CE / CME
Pharmacists: 1.00 contact hour (0.1 CEUs)
Physicians: Maximum of 1.00 AMA PRA Category 1 Credit™
Nurses: 1.00 Nursing contact hour
Released: January 10, 2022
Expiration: January 09, 2023
Let’s begin by characterizing the global burden of viral hepatitis and viral hepatitis–related liver disease. It is important to realize that viral hepatitis is responsible for the majority—nearly 80%—of hepatocellular carcinoma cases,1 and viral hepatitis claims more than 2 lives per minute by liver cancer or liver failure.
The World Health Organization has responded with ambitious targets to reduce viral hepatitis infections and deaths significantly by 2030,2 but those targets were set before SARS-CoV-2 complicated the picture. As of December 2021, we have lost more than 5 million people worldwide to the COVID-19 pandemic and more than 800,000 in the United States alone.3 The number of COVID-19 cases is increasing, and the United States is clearly in “first place” for number of cases and deaths. This is not just that we do more testing and have the greatest transparency—it has to with interacting factors that influence rates of vaccination, social distancing, and mask wearing. But the issue under consideration here is how we can respond and adapt to pressures from both viral diseases and continue to make progress towards eliminating viral hepatitis across the globe.
How has the COVID-19 pandemic affected viral hepatitis elimination thus far? We will have that data someday—but it will take years to realize the full impact, since it takes years for the effects of chronic inflammation and fibrosis to take their toll. Furthermore, we do not know how long pandemic-related healthcare delays will last. In the meantime, Blach and colleagues4 have used modeling to predict what we might see in more than one half of the world’s countries if, for example, hepatitis C elimination programs around the world experienced a 1-year delay in delivery of services because of the COVID-19 pandemic.
Not surprising, they estimate that a 1-year delay in programming would result in many fewer new diagnoses and treatment starts, which would then affect downstream rates of viral transmission, chronic infections, and mortality by 2030.
The modeling performed here is conservative in that it assumed harm behaviors that increase viral hepatitis risk remained stable at prepandemic rates, but we know that in many populations, harm behaviors have increased under the stress of the pandemic. We look forward to more detail on hepatitis B and liver disease, in general, as modeling becomes more advanced.

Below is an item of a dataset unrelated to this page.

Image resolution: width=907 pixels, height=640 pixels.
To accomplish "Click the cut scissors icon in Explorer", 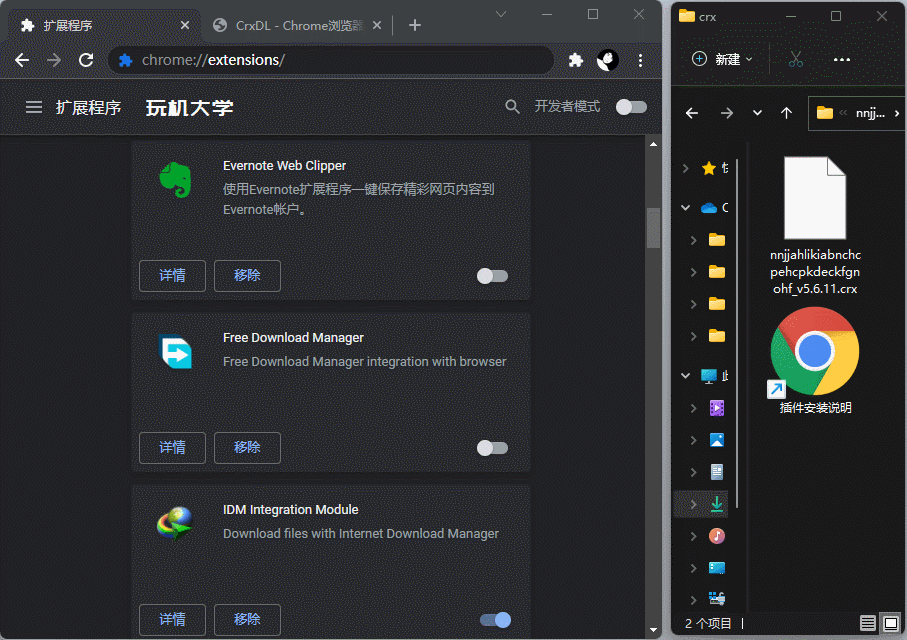I will 796,59.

We looked at what the model projected for missed treatment starts and excess incident hepatitis C virus (HCV) cases globally, but how is this increased burden of disease distributed? What we see from their stratification by World Bank income level is that the highest proportion of missed treatments and excess HCV cases occurs in lower-income countries.4
Some low- and middle-income countries have ready access to inexpensive, generic antiviral medications for hepatitis C treatment. The availability of these inexpensive generic drugs has likely contributed to the marked increase in treatment starts seen in Georgia and Egypt in recent years, for example. But delays in diagnosis would dramatically decrease treatment starts in such countries, because treatment start rates have been high.

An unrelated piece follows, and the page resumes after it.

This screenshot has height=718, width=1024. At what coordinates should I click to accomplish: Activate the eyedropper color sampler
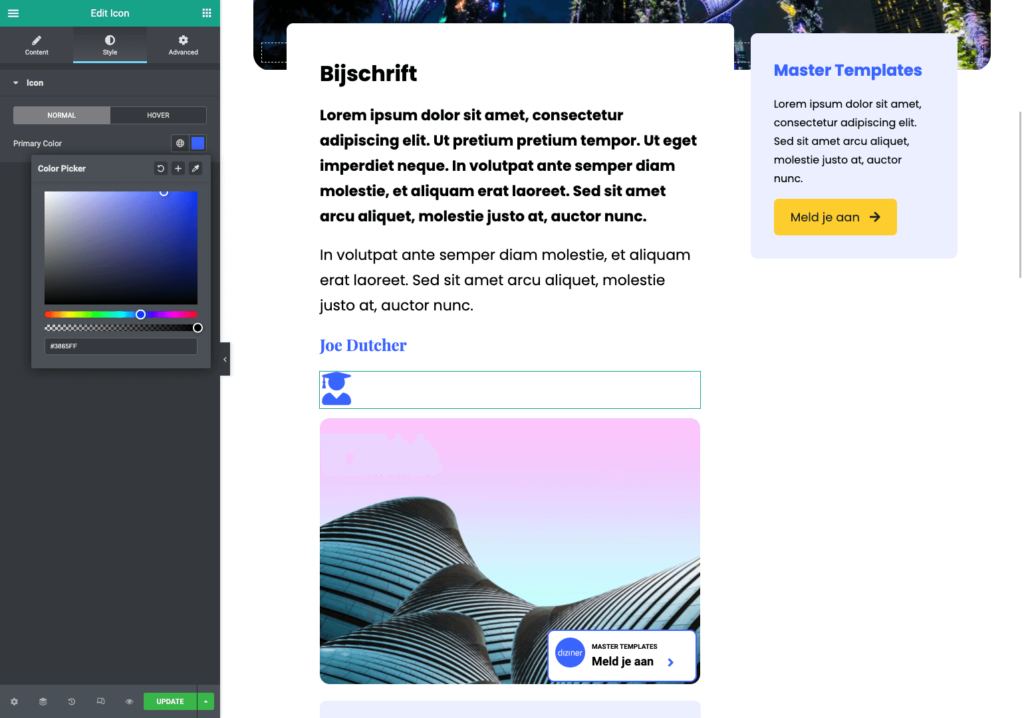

By contrast, some US states still restrict access to treatment for people who inject drugs, so the model does not predict as many missed treatment starts in the United States where treatment starts are relatively low.

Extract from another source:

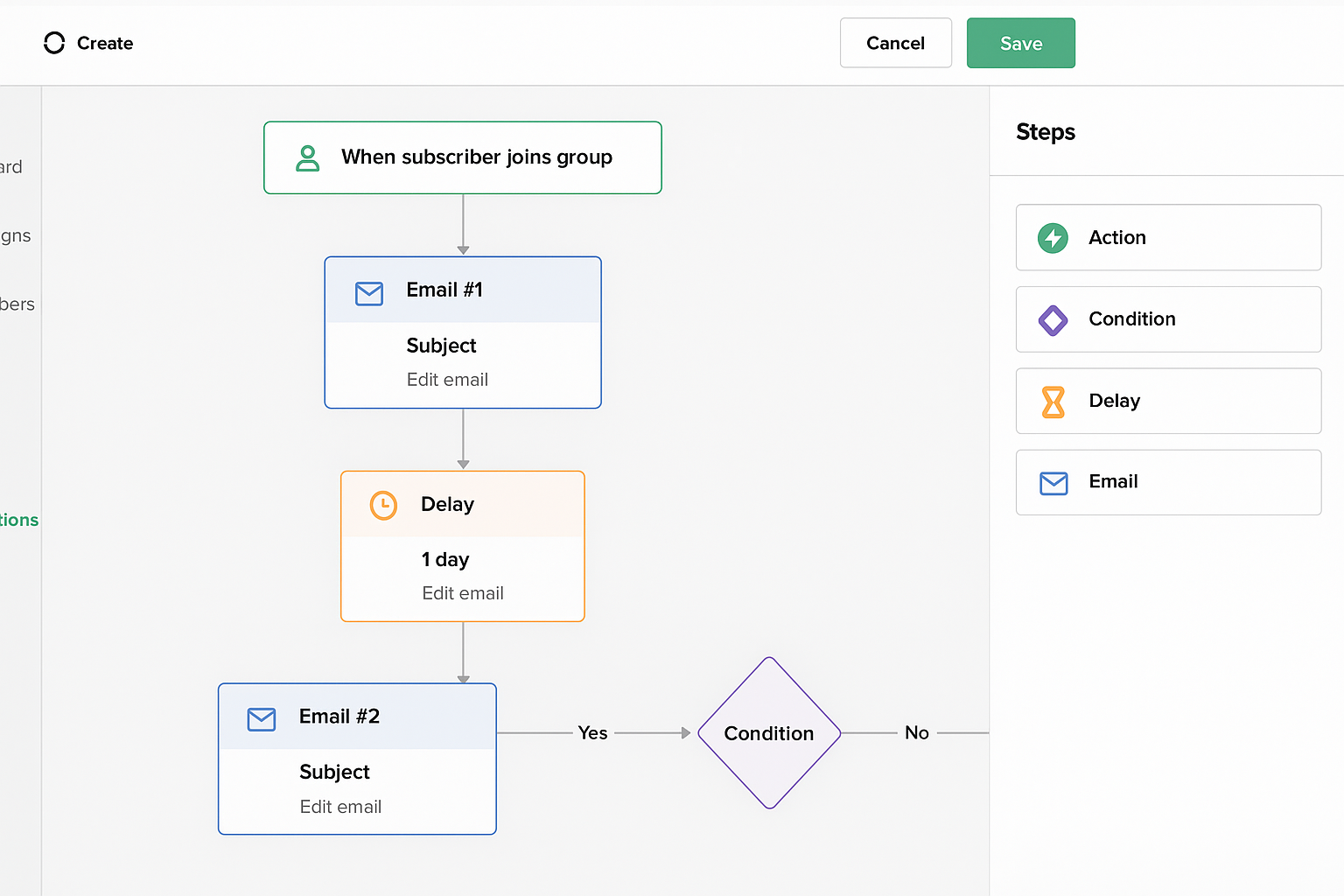Click the Yes branch label
The width and height of the screenshot is (1344, 896).
coord(592,733)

Under this model, only high-income countries are projected to achieve the WHO target of reducing liver-related deaths by 65% by 2030. No countries are projected to reduce new hepatitis C infections by 90% by 2030.
Egypt and Georgia are unusual in low- and middle-income countries, but they do serve as a model for other countries in the world for how they could bring hepatitis C care forward.
We have looked at how COVID-19–related delays may affect HCV diagnosis and treatment, but how about people who have CLD? How does CLD affect their risk of COVID-19? In this important study by Wang and colleagues,5 the authors analyzed nationwide electronic health record data in the United States to ascertain the odds of getting COVID-19 among patients with vs without CLD. The data here pertains to persons with a recent healthcare encounter for CLD, that is, within the past 1 year.
They found that the risk of COVID-19 was higher in patients with CLD, stratified by alcohol-induced liver disease, hepatitis B or C infection, and metabolic-associated fatty liver disease, with odds adjusted for age, sex, and race. In addition, Black patients were at increased risk of contracting COVID-19, which is consistent with other studies of COVID-19 risk and suggests factors such as access to healthcare and social adversity.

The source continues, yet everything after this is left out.